-- The data follows --

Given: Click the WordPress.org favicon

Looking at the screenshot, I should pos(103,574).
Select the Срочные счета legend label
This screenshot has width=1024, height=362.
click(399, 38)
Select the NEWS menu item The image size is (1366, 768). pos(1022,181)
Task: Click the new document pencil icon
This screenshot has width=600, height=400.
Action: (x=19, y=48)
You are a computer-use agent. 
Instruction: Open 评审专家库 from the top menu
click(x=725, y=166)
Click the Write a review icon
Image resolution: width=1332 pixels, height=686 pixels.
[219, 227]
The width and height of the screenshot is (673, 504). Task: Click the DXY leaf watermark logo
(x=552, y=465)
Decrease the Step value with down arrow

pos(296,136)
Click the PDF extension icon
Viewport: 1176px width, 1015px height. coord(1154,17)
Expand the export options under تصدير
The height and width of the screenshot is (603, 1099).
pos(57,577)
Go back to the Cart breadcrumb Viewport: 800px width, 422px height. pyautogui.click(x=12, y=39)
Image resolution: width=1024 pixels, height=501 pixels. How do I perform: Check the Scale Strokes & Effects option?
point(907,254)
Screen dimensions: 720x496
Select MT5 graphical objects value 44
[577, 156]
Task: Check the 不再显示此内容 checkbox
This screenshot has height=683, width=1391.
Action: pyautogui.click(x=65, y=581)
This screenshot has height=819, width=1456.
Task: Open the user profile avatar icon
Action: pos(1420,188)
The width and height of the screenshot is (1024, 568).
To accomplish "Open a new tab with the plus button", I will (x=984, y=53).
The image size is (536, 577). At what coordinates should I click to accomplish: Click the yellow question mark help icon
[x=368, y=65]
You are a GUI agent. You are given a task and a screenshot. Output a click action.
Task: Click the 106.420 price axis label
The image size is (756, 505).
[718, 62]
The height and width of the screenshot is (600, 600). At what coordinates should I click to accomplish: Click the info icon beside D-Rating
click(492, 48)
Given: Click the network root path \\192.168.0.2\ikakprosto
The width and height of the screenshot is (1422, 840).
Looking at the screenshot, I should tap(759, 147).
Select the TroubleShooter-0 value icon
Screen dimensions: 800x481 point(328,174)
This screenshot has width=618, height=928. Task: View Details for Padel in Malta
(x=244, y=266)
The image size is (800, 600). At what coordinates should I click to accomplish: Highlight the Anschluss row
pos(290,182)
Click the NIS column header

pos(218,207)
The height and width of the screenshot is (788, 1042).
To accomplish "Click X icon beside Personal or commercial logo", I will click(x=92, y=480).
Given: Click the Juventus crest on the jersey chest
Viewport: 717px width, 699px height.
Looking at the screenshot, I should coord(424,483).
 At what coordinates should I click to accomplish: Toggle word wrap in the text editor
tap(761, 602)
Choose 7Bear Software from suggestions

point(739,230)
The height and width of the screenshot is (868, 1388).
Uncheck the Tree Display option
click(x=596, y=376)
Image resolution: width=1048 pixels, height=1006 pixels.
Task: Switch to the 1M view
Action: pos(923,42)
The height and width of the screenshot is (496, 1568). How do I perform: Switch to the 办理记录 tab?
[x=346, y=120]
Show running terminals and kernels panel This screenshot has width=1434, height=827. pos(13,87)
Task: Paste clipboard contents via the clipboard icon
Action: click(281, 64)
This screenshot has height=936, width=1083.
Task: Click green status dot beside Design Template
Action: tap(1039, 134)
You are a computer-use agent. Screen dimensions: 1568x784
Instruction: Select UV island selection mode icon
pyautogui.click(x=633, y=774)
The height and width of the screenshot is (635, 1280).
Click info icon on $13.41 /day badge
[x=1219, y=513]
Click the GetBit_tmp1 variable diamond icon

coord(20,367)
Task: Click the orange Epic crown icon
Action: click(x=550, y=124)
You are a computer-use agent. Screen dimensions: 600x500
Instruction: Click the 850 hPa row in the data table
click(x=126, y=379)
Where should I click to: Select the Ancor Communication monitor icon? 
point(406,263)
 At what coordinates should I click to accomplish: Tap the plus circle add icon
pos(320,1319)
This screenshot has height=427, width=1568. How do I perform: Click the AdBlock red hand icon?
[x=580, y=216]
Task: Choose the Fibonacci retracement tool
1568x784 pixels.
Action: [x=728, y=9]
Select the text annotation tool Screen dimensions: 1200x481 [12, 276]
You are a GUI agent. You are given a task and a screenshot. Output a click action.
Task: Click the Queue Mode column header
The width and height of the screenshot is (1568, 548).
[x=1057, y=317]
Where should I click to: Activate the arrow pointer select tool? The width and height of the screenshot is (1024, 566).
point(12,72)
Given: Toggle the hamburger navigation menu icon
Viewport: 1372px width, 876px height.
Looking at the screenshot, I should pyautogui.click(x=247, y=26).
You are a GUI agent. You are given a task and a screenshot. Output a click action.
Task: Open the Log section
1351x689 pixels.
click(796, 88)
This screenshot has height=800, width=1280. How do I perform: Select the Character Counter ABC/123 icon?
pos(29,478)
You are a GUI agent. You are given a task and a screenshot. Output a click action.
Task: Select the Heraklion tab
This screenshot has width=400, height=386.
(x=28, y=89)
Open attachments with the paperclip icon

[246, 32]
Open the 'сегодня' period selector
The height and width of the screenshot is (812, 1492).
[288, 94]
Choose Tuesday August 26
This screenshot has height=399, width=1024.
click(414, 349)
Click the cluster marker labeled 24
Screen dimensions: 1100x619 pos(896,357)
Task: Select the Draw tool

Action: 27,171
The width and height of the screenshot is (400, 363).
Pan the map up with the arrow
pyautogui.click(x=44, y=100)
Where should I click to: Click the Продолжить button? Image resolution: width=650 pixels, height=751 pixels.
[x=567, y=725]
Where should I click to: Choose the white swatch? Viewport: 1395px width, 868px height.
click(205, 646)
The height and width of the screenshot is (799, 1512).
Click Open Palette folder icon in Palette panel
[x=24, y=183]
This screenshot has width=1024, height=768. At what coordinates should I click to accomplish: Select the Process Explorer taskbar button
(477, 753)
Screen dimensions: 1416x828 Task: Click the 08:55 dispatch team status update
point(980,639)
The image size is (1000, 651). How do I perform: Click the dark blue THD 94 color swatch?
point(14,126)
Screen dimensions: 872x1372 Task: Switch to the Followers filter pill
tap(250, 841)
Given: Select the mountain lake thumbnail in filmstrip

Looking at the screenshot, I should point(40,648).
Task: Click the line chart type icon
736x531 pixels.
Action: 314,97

-- The data concluded --

_Problem to work on_
Please transcribe the records above in full, keeping every word.

_Solution for this exercise_
Given: Click the WordPress.org favicon

Looking at the screenshot, I should pos(103,574).
Select the Срочные счета legend label
This screenshot has width=1024, height=362.
click(399, 38)
Select the NEWS menu item The image size is (1366, 768). pos(1022,181)
Task: Click the new document pencil icon
This screenshot has width=600, height=400.
Action: (x=19, y=48)
You are a computer-use agent. 
Instruction: Open 评审专家库 from the top menu
click(x=725, y=166)
Click the Write a review icon
Image resolution: width=1332 pixels, height=686 pixels.
[219, 227]
The width and height of the screenshot is (673, 504). Task: Click the DXY leaf watermark logo
(x=552, y=465)
Decrease the Step value with down arrow

pos(296,136)
Click the PDF extension icon
Viewport: 1176px width, 1015px height. coord(1154,17)
Expand the export options under تصدير
The height and width of the screenshot is (603, 1099).
pos(57,577)
Go back to the Cart breadcrumb Viewport: 800px width, 422px height. pyautogui.click(x=12, y=39)
Image resolution: width=1024 pixels, height=501 pixels. How do I perform: Check the Scale Strokes & Effects option?
point(907,254)
Screen dimensions: 720x496
Select MT5 graphical objects value 44
[577, 156]
Task: Check the 不再显示此内容 checkbox
This screenshot has height=683, width=1391.
Action: pyautogui.click(x=65, y=581)
This screenshot has height=819, width=1456.
Task: Open the user profile avatar icon
Action: pos(1420,188)
The width and height of the screenshot is (1024, 568).
To accomplish "Open a new tab with the plus button", I will (x=984, y=53).
The image size is (536, 577). At what coordinates should I click to accomplish: Click the yellow question mark help icon
[x=368, y=65]
You are a GUI agent. You are given a task and a screenshot. Output a click action.
Task: Click the 106.420 price axis label
The image size is (756, 505).
[718, 62]
The height and width of the screenshot is (600, 600). At what coordinates should I click to accomplish: Click the info icon beside D-Rating
click(492, 48)
Given: Click the network root path \\192.168.0.2\ikakprosto
The width and height of the screenshot is (1422, 840).
Looking at the screenshot, I should tap(759, 147).
Select the TroubleShooter-0 value icon
Screen dimensions: 800x481 point(328,174)
This screenshot has width=618, height=928. Task: View Details for Padel in Malta
(x=244, y=266)
The image size is (800, 600). At what coordinates should I click to accomplish: Highlight the Anschluss row
pos(290,182)
Click the NIS column header

pos(218,207)
The height and width of the screenshot is (788, 1042).
To accomplish "Click X icon beside Personal or commercial logo", I will click(x=92, y=480).
Given: Click the Juventus crest on the jersey chest
Viewport: 717px width, 699px height.
Looking at the screenshot, I should coord(424,483).
 At what coordinates should I click to accomplish: Toggle word wrap in the text editor
tap(761, 602)
Choose 7Bear Software from suggestions

point(739,230)
The height and width of the screenshot is (868, 1388).
Uncheck the Tree Display option
click(x=596, y=376)
Image resolution: width=1048 pixels, height=1006 pixels.
Task: Switch to the 1M view
Action: pos(923,42)
The height and width of the screenshot is (496, 1568). How do I perform: Switch to the 办理记录 tab?
[x=346, y=120]
Show running terminals and kernels panel This screenshot has width=1434, height=827. pos(13,87)
Task: Paste clipboard contents via the clipboard icon
Action: click(281, 64)
This screenshot has height=936, width=1083.
Task: Click green status dot beside Design Template
Action: tap(1039, 134)
You are a computer-use agent. Screen dimensions: 1568x784
Instruction: Select UV island selection mode icon
pyautogui.click(x=633, y=774)
The height and width of the screenshot is (635, 1280).
Click info icon on $13.41 /day badge
[x=1219, y=513]
Click the GetBit_tmp1 variable diamond icon

coord(20,367)
Task: Click the orange Epic crown icon
Action: click(x=550, y=124)
You are a computer-use agent. Screen dimensions: 600x500
Instruction: Click the 850 hPa row in the data table
click(x=126, y=379)
Where should I click to: Select the Ancor Communication monitor icon? 
point(406,263)
 At what coordinates should I click to accomplish: Tap the plus circle add icon
pos(320,1319)
This screenshot has height=427, width=1568. How do I perform: Click the AdBlock red hand icon?
[x=580, y=216]
Task: Choose the Fibonacci retracement tool
1568x784 pixels.
Action: [x=728, y=9]
Select the text annotation tool Screen dimensions: 1200x481 [12, 276]
You are a GUI agent. You are given a task and a screenshot. Output a click action.
Task: Click the Queue Mode column header
The width and height of the screenshot is (1568, 548).
[x=1057, y=317]
Where should I click to: Activate the arrow pointer select tool? The width and height of the screenshot is (1024, 566).
point(12,72)
Given: Toggle the hamburger navigation menu icon
Viewport: 1372px width, 876px height.
Looking at the screenshot, I should pyautogui.click(x=247, y=26).
You are a GUI agent. You are given a task and a screenshot. Output a click action.
Task: Open the Log section
1351x689 pixels.
click(796, 88)
This screenshot has height=800, width=1280. How do I perform: Select the Character Counter ABC/123 icon?
pos(29,478)
You are a GUI agent. You are given a task and a screenshot. Output a click action.
Task: Select the Heraklion tab
This screenshot has width=400, height=386.
(x=28, y=89)
Open attachments with the paperclip icon

[246, 32]
Open the 'сегодня' period selector
The height and width of the screenshot is (812, 1492).
[288, 94]
Choose Tuesday August 26
This screenshot has height=399, width=1024.
click(414, 349)
Click the cluster marker labeled 24
Screen dimensions: 1100x619 pos(896,357)
Task: Select the Draw tool

Action: 27,171
The width and height of the screenshot is (400, 363).
Pan the map up with the arrow
pyautogui.click(x=44, y=100)
Where should I click to: Click the Продолжить button? Image resolution: width=650 pixels, height=751 pixels.
[x=567, y=725]
Where should I click to: Choose the white swatch? Viewport: 1395px width, 868px height.
click(205, 646)
The height and width of the screenshot is (799, 1512).
Click Open Palette folder icon in Palette panel
[x=24, y=183]
This screenshot has width=1024, height=768. At what coordinates should I click to accomplish: Select the Process Explorer taskbar button
(477, 753)
Screen dimensions: 1416x828 Task: Click the 08:55 dispatch team status update
point(980,639)
The image size is (1000, 651). How do I perform: Click the dark blue THD 94 color swatch?
point(14,126)
Screen dimensions: 872x1372 Task: Switch to the Followers filter pill
tap(250, 841)
Given: Select the mountain lake thumbnail in filmstrip

Looking at the screenshot, I should point(40,648).
Task: Click the line chart type icon
736x531 pixels.
Action: 314,97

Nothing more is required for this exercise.